The Birth of Charlottesville Catholic School

In 1994, two parents initiated a parent group at Church of the Incarnation with the purpose of encouraging one another to live as families of faith.  Mothers of grown children were invited monthly to discuss what had been helpful to them in raising their children.  Many spoke of their experience with Catholic schools.  By August 1995,  these parents began to desire a Catholic school where a community of faith could be modeled with their children, consistent with what they were attempting to live at home.  One particular discussion over an article that affirmed this vision of Catholic education catalyzed three mothers to pursue this dream for their children.

Aware that several prior attempts to start a Catholic school in the area had failed, history provided lessons upon which to learn.  It was clear that in order to enlist families to support this effort, academic excellence was a necessary priority.  Thus, the National Catholic Education Association (NCEA) and the Office of Catholic Schools (OCS) of the Diocese of Richmond were contacted.  Then-Bishop Walter Sullivan stated that if parents truly desired a Catholic education for their children and were willing to work for it, he and the Office of Catholic Schools would assist them.

In September 1995, two interest meetings for parents were held.  As interest grew, three mothers met several times with the Superintendents of the Office of Catholic Schools to discuss the possibility of a Catholic school in Charlottesville.  In November, a Steering Committee was organized and a survey of the three Charlottesville parishes (Church of the Incarnation, Holy Comforter, and St. Thomas Aquinas) was conducted.  Survey results overwhelmingly indicated a desire for Catholic education in the area.  In December, the Steering Committee met with the superintendents to develop a mission statement for a Charlottesville Catholic school.  By February 1996, potential sites were visited and evaluated, a School Board was formed, an operating budget was developed, and a development plan was initiated.

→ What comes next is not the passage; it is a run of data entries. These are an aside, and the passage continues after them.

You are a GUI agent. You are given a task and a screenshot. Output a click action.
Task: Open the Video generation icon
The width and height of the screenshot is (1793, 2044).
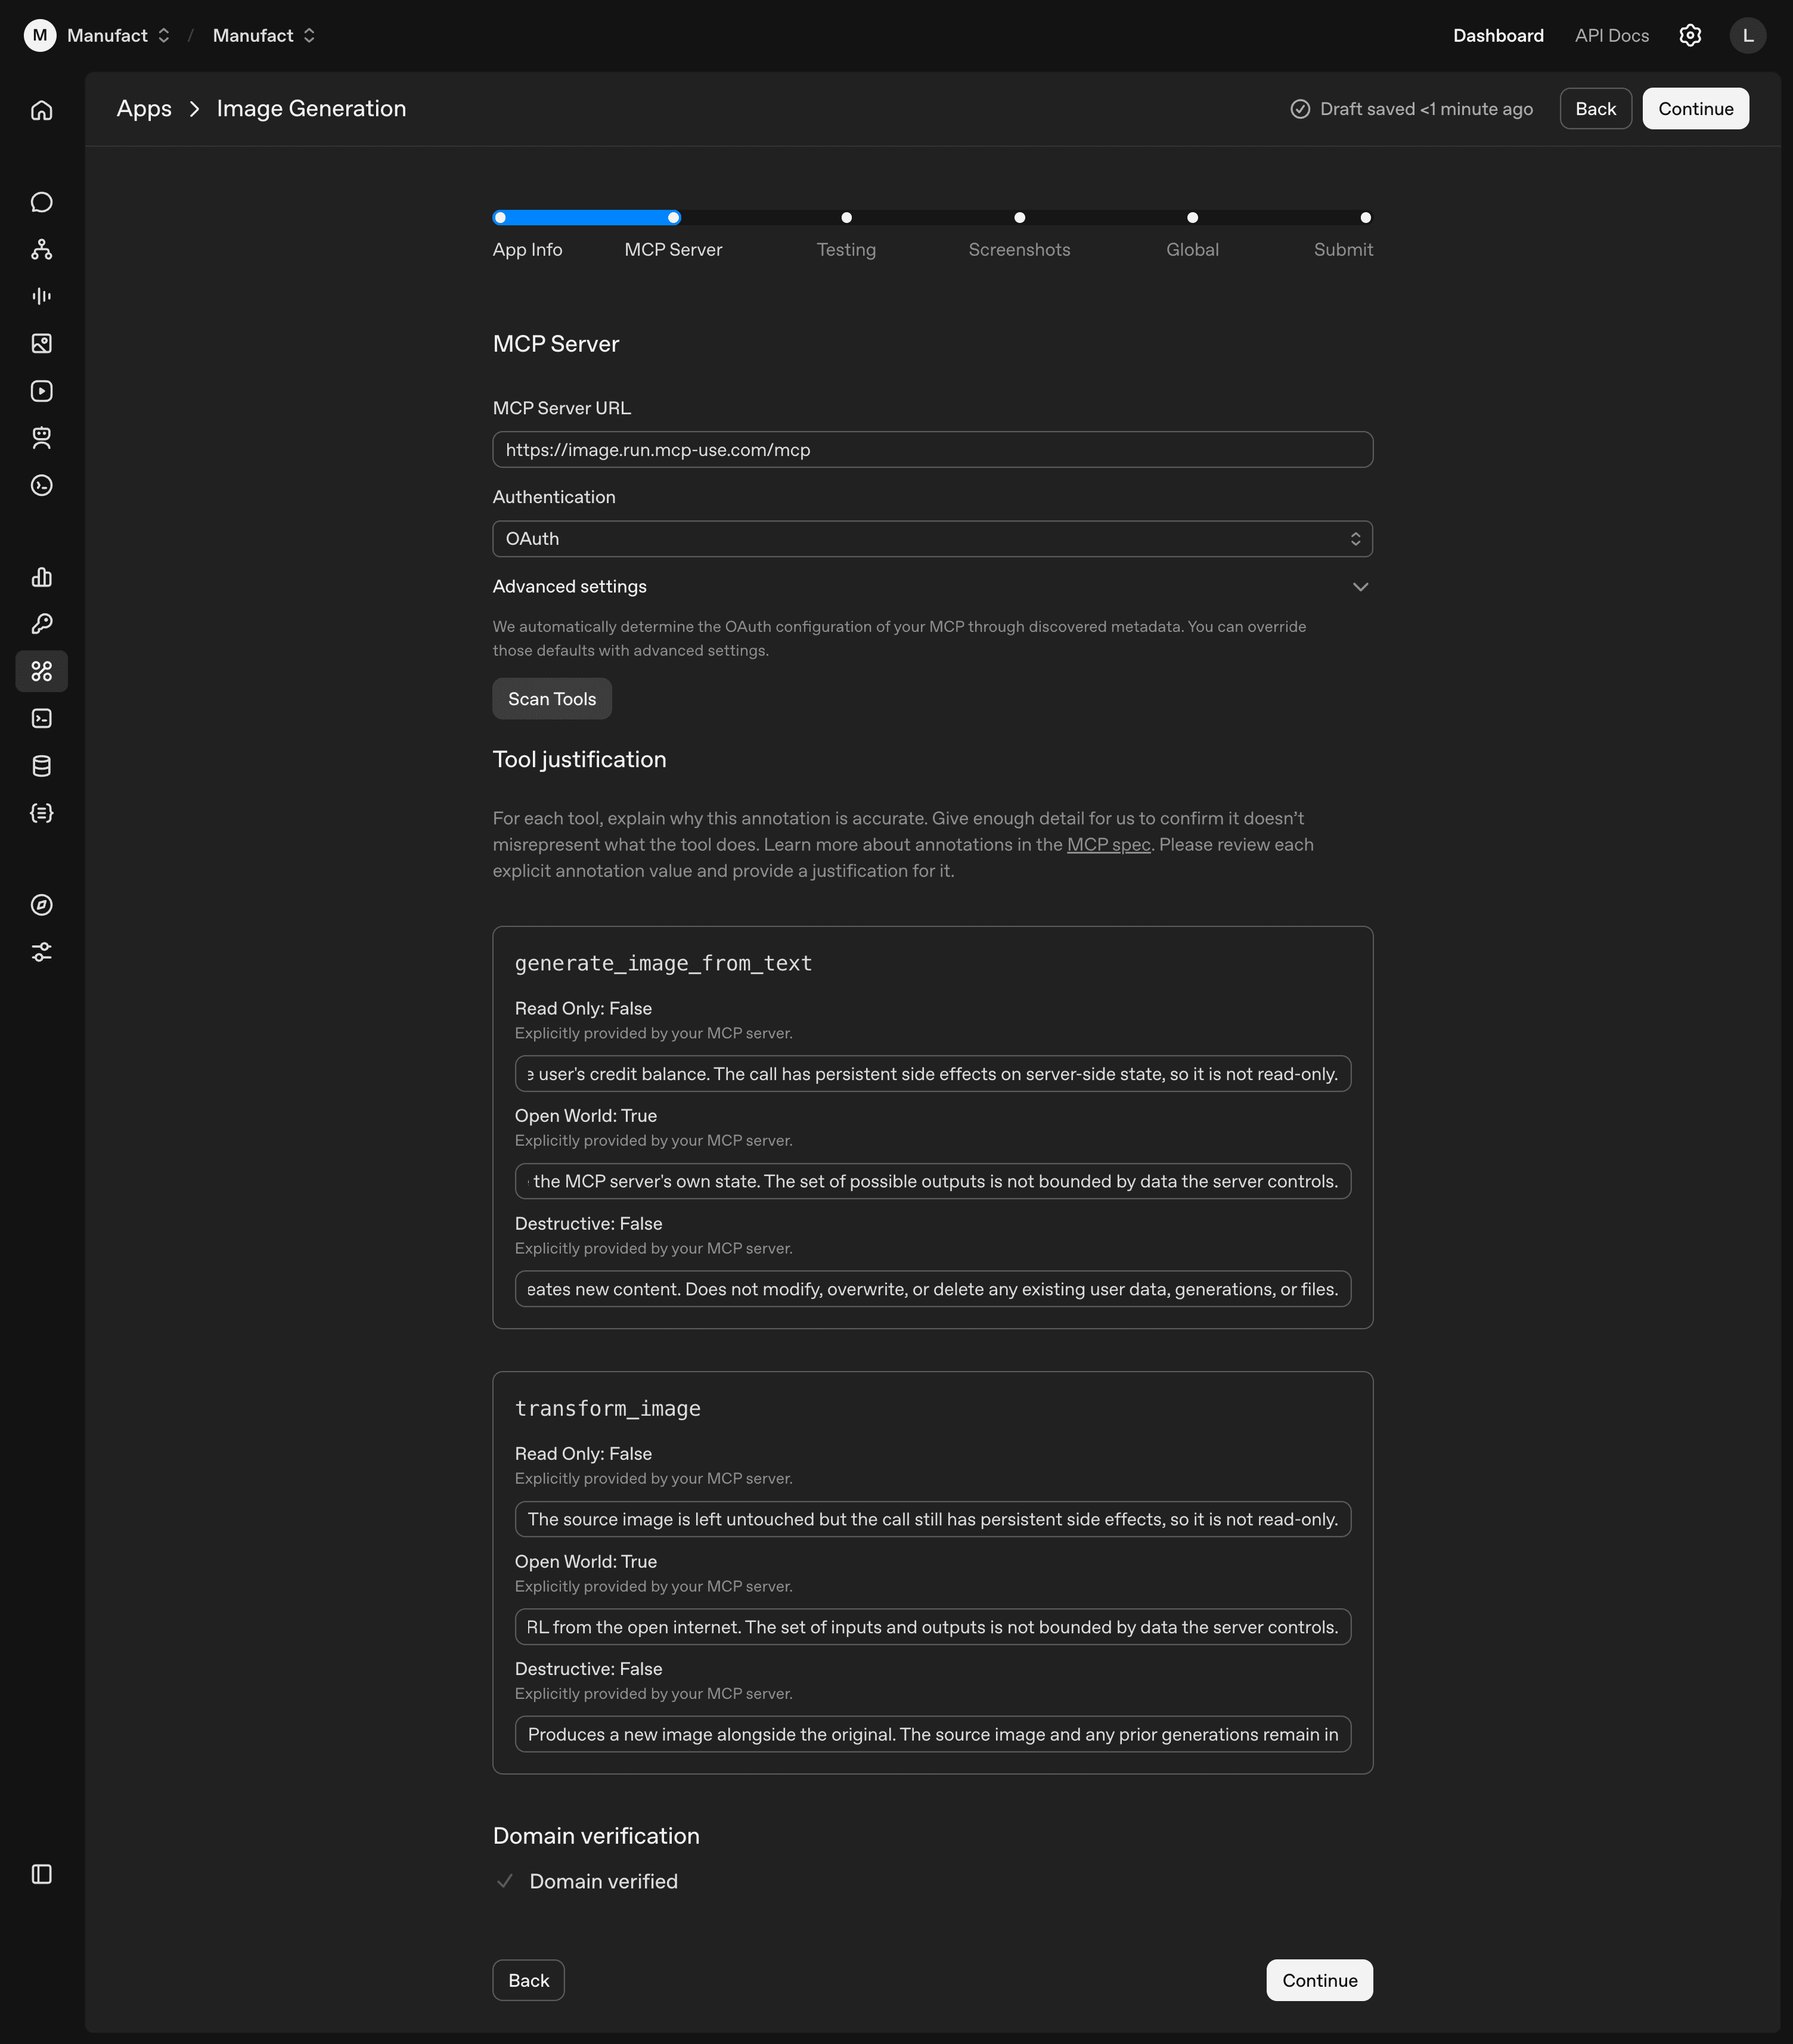41,391
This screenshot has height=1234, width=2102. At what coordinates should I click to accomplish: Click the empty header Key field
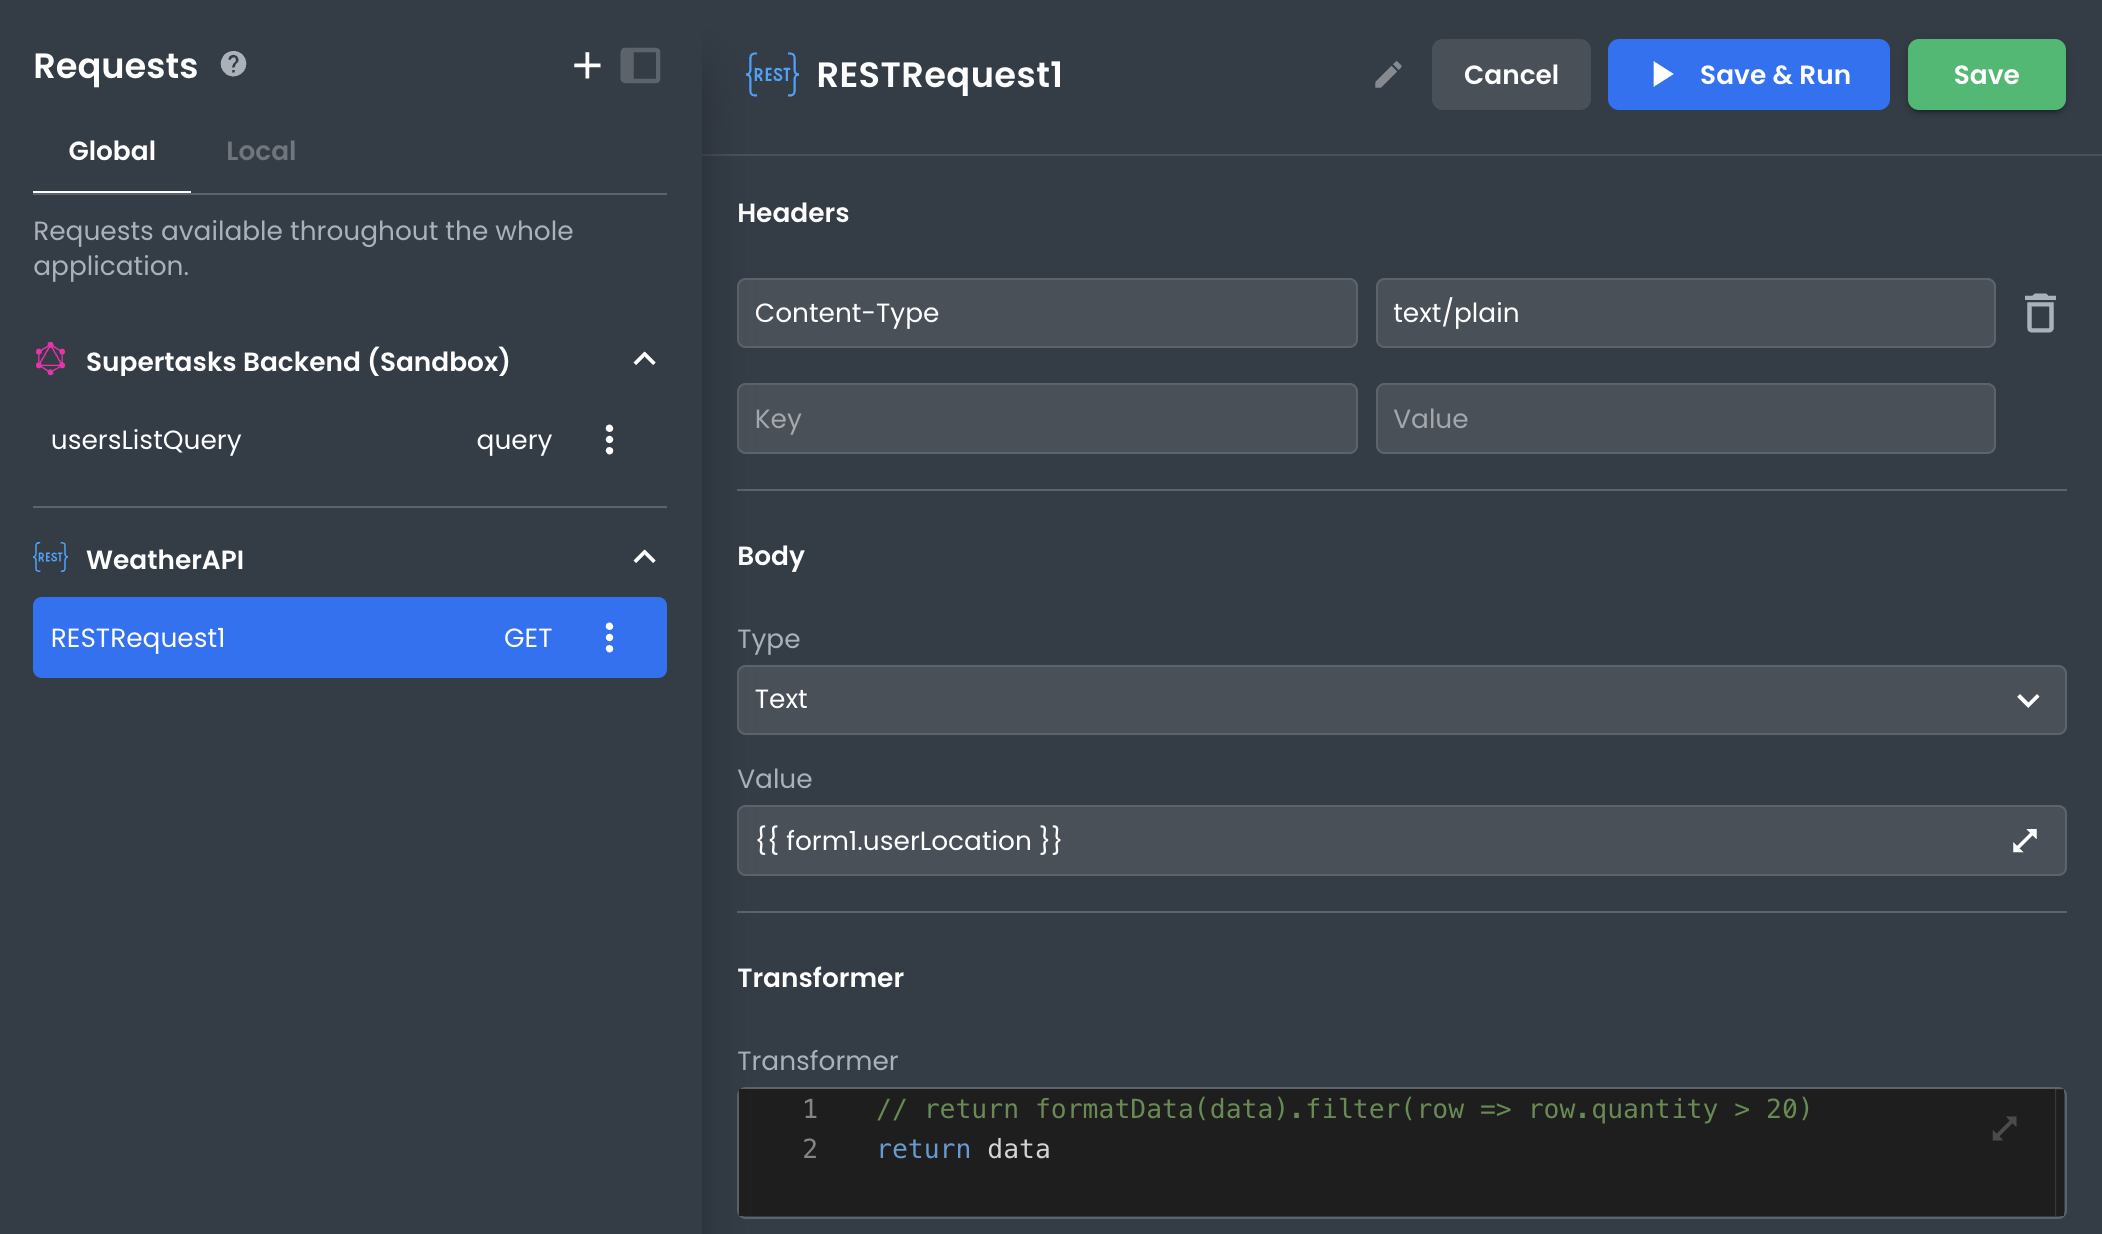click(x=1046, y=419)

Anticipating that a school was to open in the fall of 1996, an informational meeting about the school was held at the end of March.  A critical factor in determining whether a school would be opened was the number of families willing to register their children.  Initial registration was held at Hospice of the Piedmont.  Finally, in May, Bishop Sullivan and the Office of Catholic Schools announced that the school would open on August 26, 1996, with kindergarten, first and second grades, and plans to add a grade each year.

Sister Susan Mudd, O.S.U., then principal of St. Anne’s Catholic School in Bristol, heard the Charlottesville parents present their request for approval of a Catholic school to the Diocesan School Board earlier in the year.  She shared with the OCS her interest in leading a school where parents so strongly desired a Catholic education.  Known as a strong leader to the OCS, she was appointed as the founding principal.  She began traveling to Charlottesville in early June, and hired her assistant and the school’s first three teachers.

After inquiries were made of numerous Catholic and Christian churches that had classroom space in the area, Msgr. Raymond Barton (then-pastor of Holy Comforter Catholic Church) assisted in finally leasing the newly completed addition at Congregation Beth Israel, across the street from Holy Comforter.  The downtown Charlottesville community welcomed the new school and its 32 students that fall.  This ideal location allowed for Masses to be held at Holy Comforter and hot lunch to be prepared in their kitchen; the main branch of the public library welcomed students for weekly visits; and McGuffey Park served as a wonderful playground.

The lease at Congregation Beth Israel was limited to two years because the space would soon be outgrown.  In 1997 as it became clear that a permanent home was yet to be realized, a simultaneous search for a second temporary facility began.  Much energy was put into this by the Site Committee and supported by families who were doing everything possible to ensure survival of this fledgling school.  Much prayer each day by a dedicated group of parents united in this effort finally guided the community to its permanent home at the property on Rio Road, adjacent to Pen Park.  The ensuing campaign became known as “The Miracle on Rio Road.”  The property–a 20.4-acre pastoral farm–was ultimately purchased, and the building permit for the site was approved in July 1998.

The ACAC location at Four Seasons Drive became the new temporary home.  Much renovation was needed to transform a former athletic facility into a school.  The work was completed over the summer with a great deal of parent volunteer effort to build several classrooms, an art room, and a library.  By the fall of 1998, the facility was readied for the arrival of 65 students and the addition of a fourth grade.

During this time, preparations began to formulate for growth into the new permanent facility.  The efforts to secure a permanent home culminated in the Groundbreaking Ceremony held on October 23, 1999.  Most memorable were the clouds parting, and the sun bursting through just as the ceremony began, as if God was peeking down to extend his blessing.  After much site preparation under the watchful eye of Mr. Bob Niehaus, construction began on the new facility by March of 2000.  Phase I of the building project was complete by June, and Charlottesville Catholic School finally moved into its current home June 11-15, 2001.